Selasar–Karangmalang, sebuah pedukuhan yang ada di Caturtunggal, Depok, Sleman dikenal karena letaknya yang sangat strategis, yakni berdekatan dengan Universitas Negeri Yogyakarta. Keberadaan kampus ini memunculkan peluang bisnis yang dapat mendorong pertumbuhan ekonomi bagi masyarakat setempat. Hampir semua warga di Karangmalang mendirikan kos-kosan untuk mahasiswa. Selain itu, puluhan UMKM yang menjual kuliner dan jasa laundry juga berdiri melengkapi padatnya padukuhan Karangmalang.
Pertumbuhan penduduk yang pesat di Karangmalang menyebabkan terjadinya peningkatan jumlah kos-kosan di kawasan tersebut. Fenomena ini sejalan dengan peningkatan volume sampah yang dihasilkan, sehingga pengelolaan sampah menjadi isu penting. Pengelolaan sampah di Karangmalang, khususnya yang dihasilkan oleh kos-kosan, perlu perhatian lebih, mengingat dampaknya terhadap lingkungan.
Hendra, salah satu pengelola kos-kosan di Karangmalang, mengungkapkan bahwa tidak ada peraturan yang dikeluarkan secara khusus oleh padukuhan untuk sampah yang dihasilkan oleh kos-kosan.

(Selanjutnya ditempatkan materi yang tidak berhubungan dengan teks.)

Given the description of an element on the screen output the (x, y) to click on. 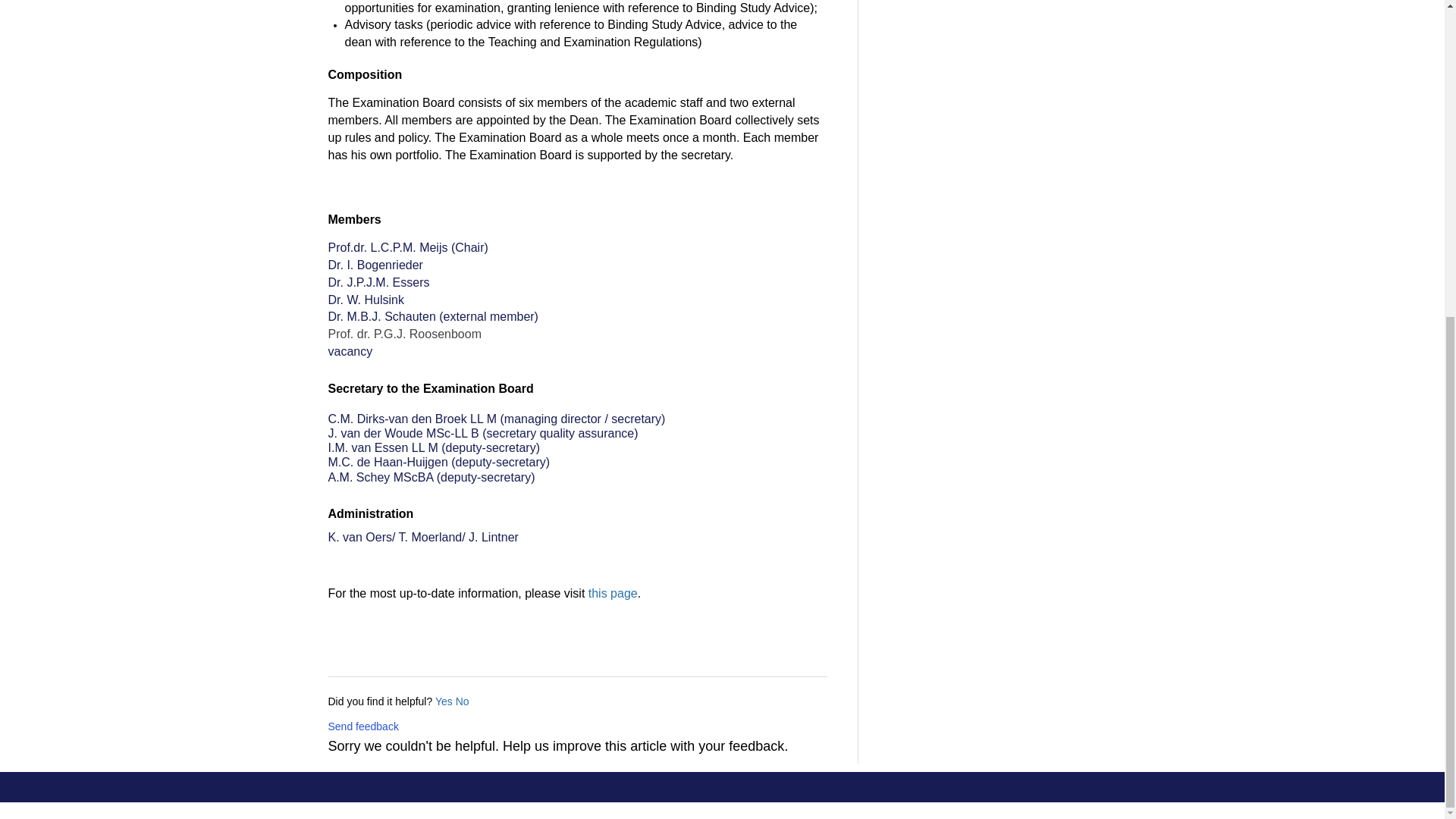
this page (612, 593)
Send feedback (362, 726)
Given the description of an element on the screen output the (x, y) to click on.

Namun, setiap kos-kosan memiliki aturan tersendiri terkait sampah. Seperti di kos yang ia kelola, ada peraturan yang melarang penghuninya untuk membuang sampah sembarangan.
“Kalau jumlahnya tergantung banyaknya penghuni, kalau banyak biasanya 2 hari bisa terkumpul 3 kantong sampah, kalau sedikit kadang 3 kantong itu 4-5 hari. Jenis sampah ya seperti botol, plastik, kardus, dan lain-lain,” terang Hendra mengenai jumlah dan jenis sampah yang biasa dihasilkan di kos-kosan miliknya.
Hendra menambahkan bahwa meskipun tidak ada aturan khusus dari padukuhan, tetapi kos yang ia kelola bekerja sama dengan padukuhan untuk mengelola sampah. Biasanya sampah akan dikumpulkan dan diambil oleh petugas dengan tarif biaya tertentu untuk setiap pengambilan.
Pengelolaan sampah kos-kosan tentunya melibatkan para penghuni kos di Karangmalang. Yovianes, salah satu penghuni kos, membenarkan bahwa para penghuni kos wajib ikut serta dalam pengelolaan sampah di Karangmalang. Adapun bagaimana ketentuannya mengikuti peraturan dari kos-kosan masing-masing.
“Kalau di kosku ya aturannya wajib membuang sampah pada tempatnya. Penghuni yang lain juga wajib ikut serta menjaga kebersihan di sini. Alhamdulillahnya pada bisa diajak bekerja sama,” tutur Yovianes.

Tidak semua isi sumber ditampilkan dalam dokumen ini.